◆ EXERCISE AIM ◆
The response should contain only those lines of the entries below that include the string "Select".

◆ AVAILABLE RECORDS ◆
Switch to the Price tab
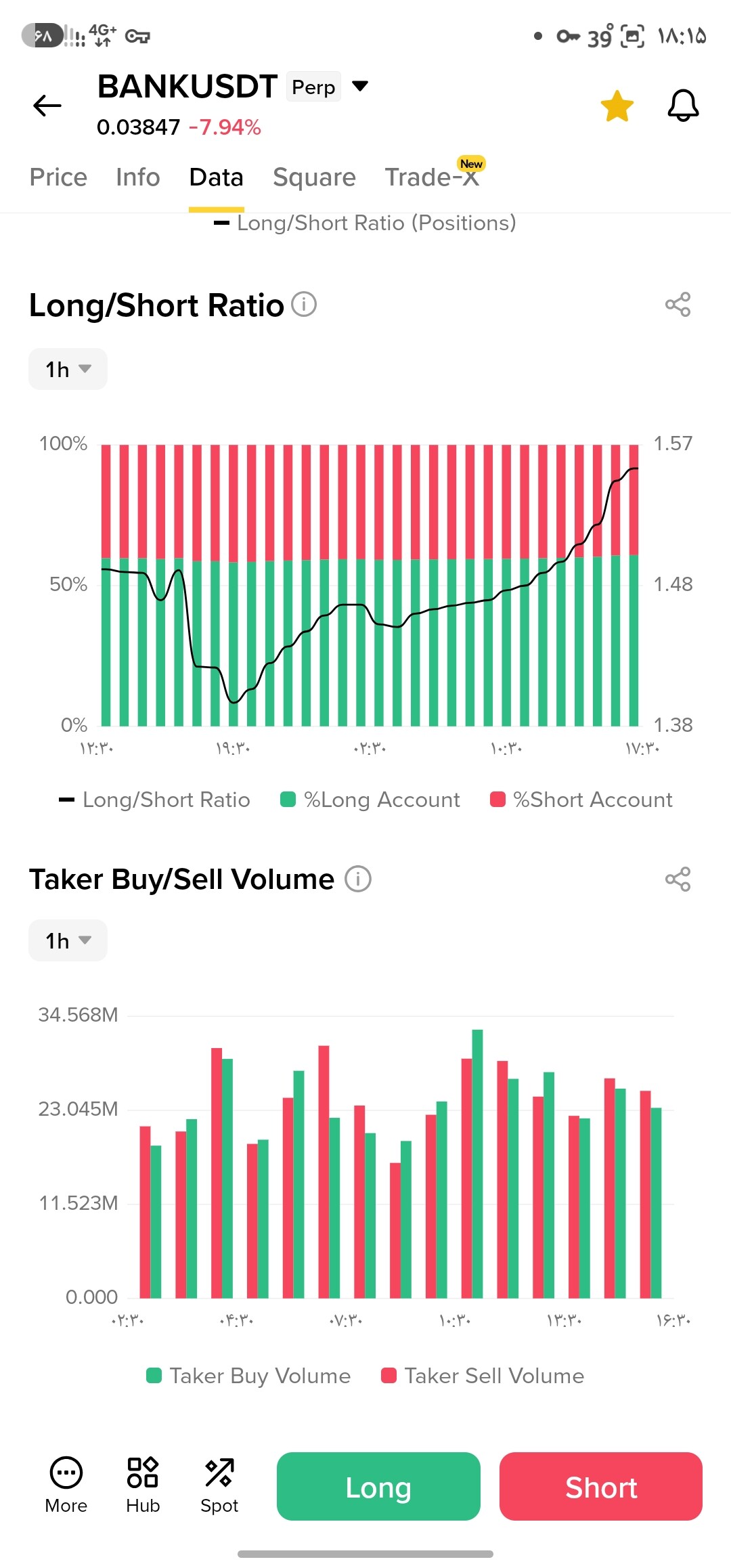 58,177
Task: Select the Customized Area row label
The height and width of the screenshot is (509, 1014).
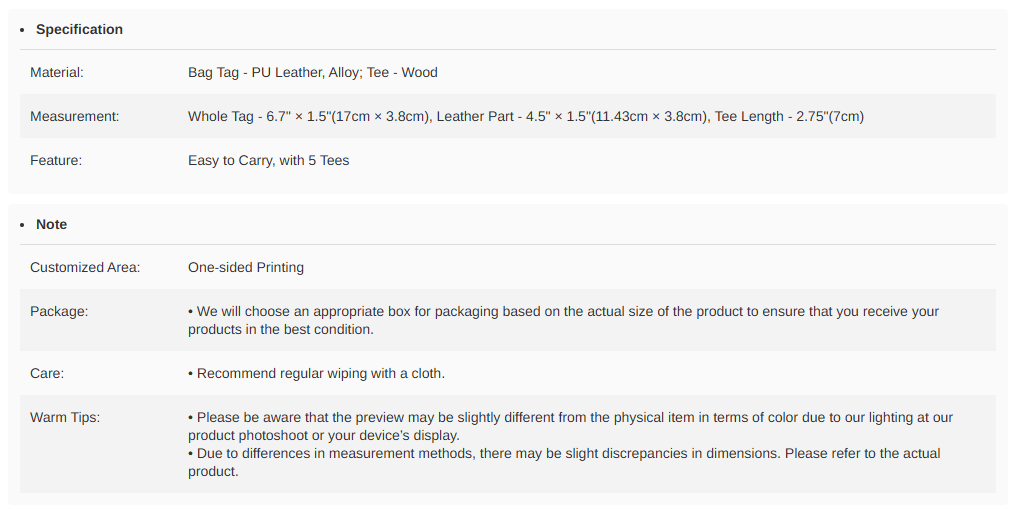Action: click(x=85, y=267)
...
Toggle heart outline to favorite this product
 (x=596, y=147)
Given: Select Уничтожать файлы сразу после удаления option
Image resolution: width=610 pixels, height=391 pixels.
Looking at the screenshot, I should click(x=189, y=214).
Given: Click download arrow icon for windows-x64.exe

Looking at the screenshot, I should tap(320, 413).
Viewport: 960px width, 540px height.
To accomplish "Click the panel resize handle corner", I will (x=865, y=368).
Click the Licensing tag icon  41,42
==
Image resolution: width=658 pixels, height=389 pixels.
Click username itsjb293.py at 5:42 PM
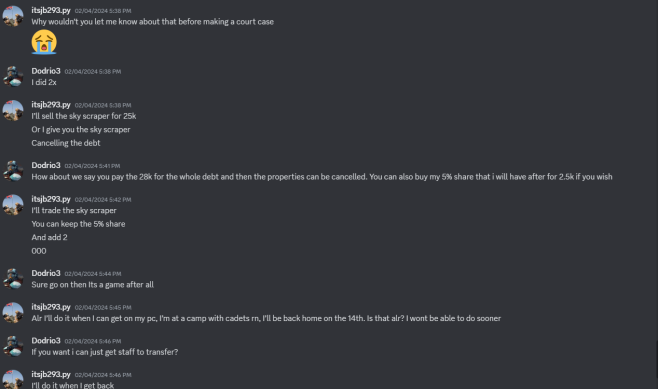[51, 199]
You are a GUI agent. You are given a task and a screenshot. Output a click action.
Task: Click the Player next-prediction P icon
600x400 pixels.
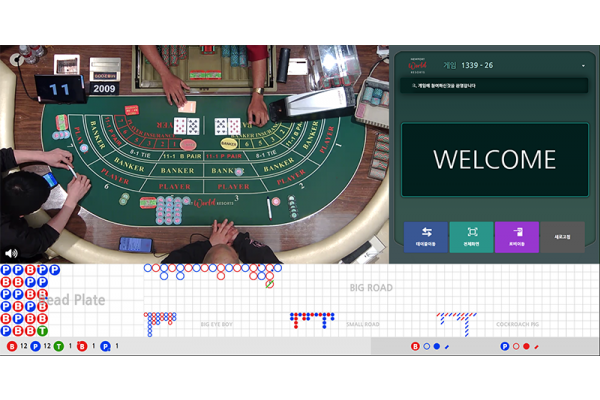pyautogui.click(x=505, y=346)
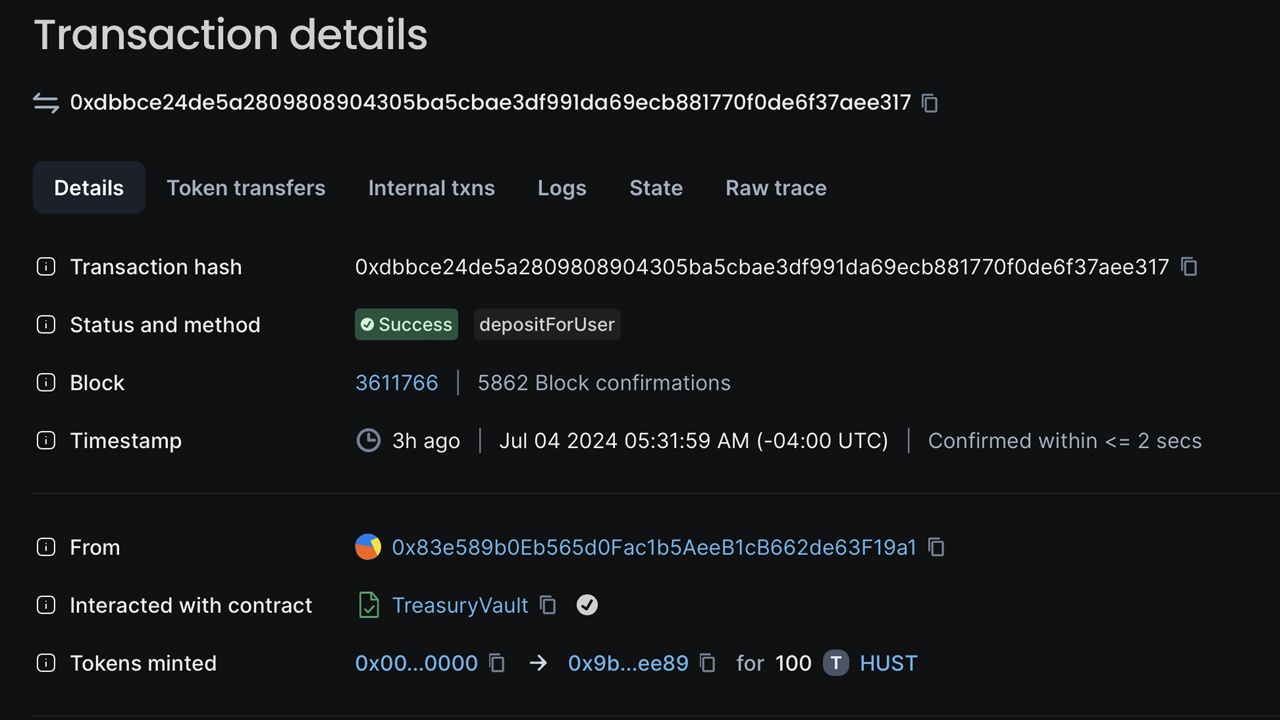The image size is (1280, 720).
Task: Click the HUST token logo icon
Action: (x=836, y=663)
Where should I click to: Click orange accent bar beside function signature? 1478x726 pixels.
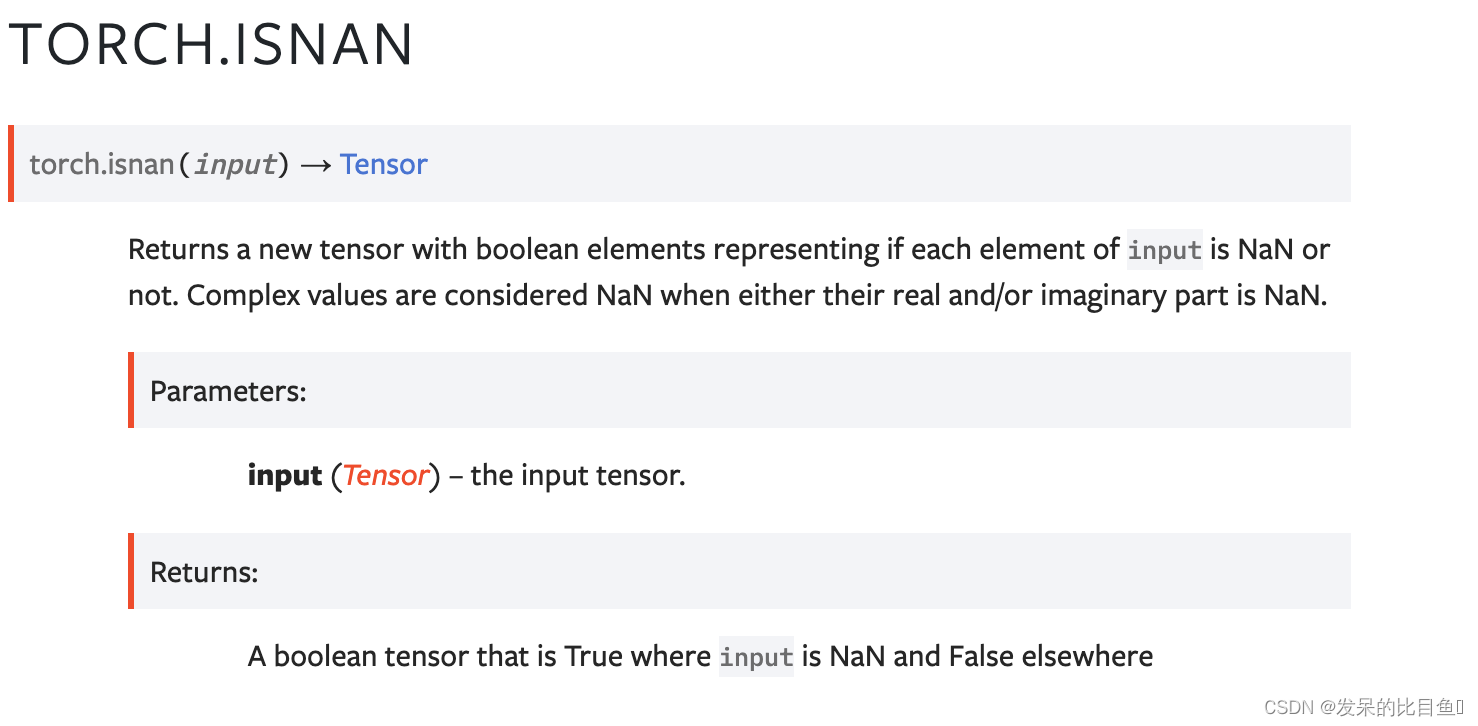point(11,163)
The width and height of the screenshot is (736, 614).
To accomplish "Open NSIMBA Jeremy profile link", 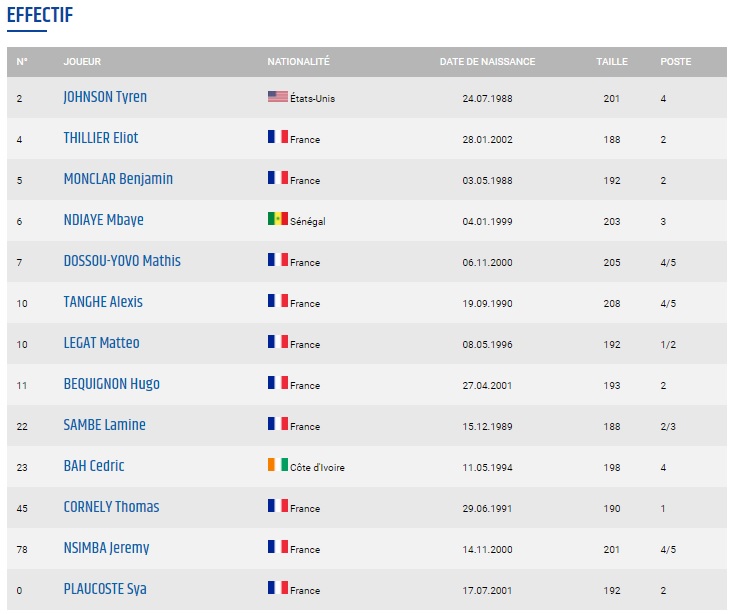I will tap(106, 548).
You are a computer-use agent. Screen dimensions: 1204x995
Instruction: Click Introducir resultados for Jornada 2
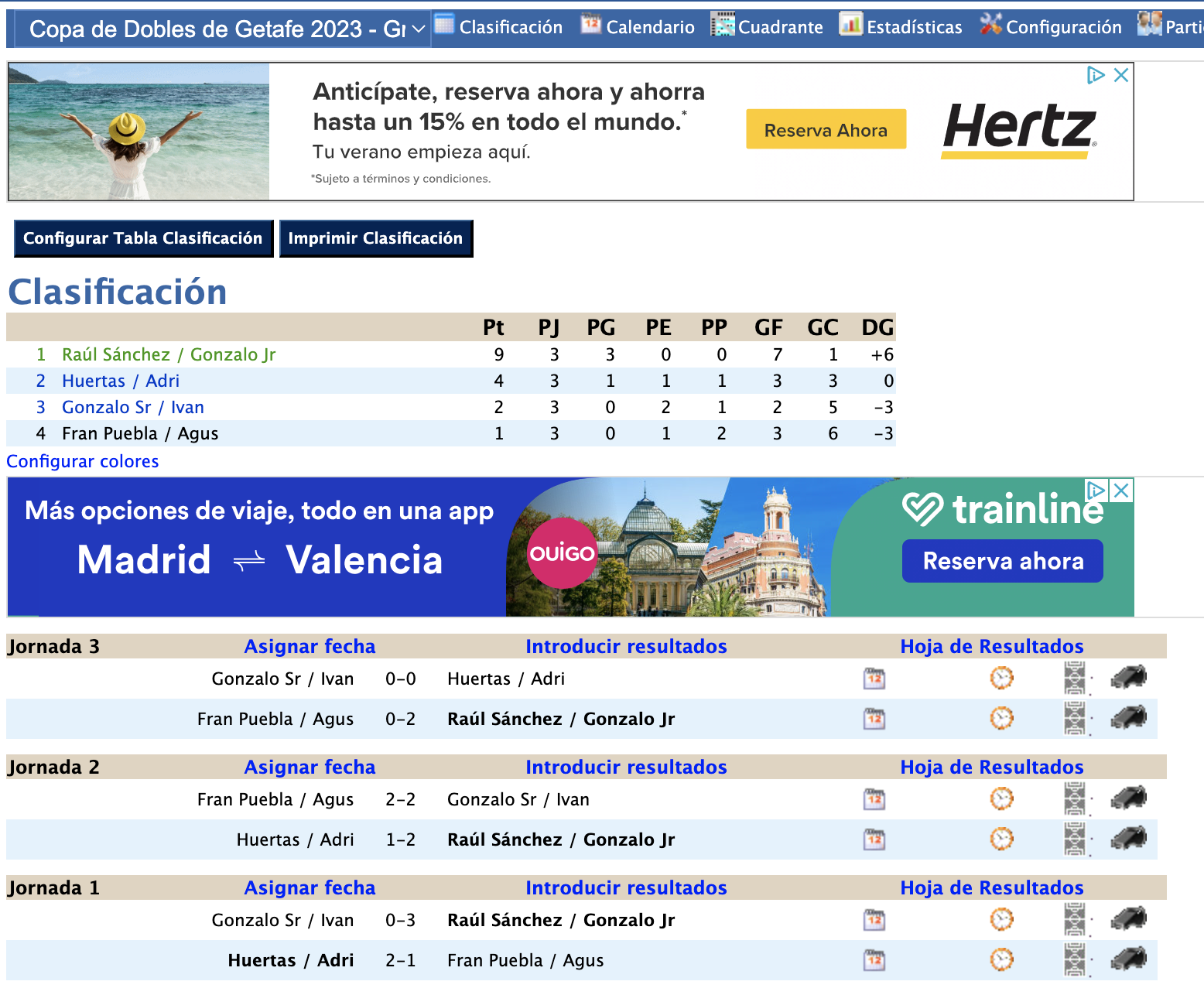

◆ WRITTEN ANSWER ◆
Task: Select the Customized Area row label
Given: Select Уничтожать файлы сразу после удаления option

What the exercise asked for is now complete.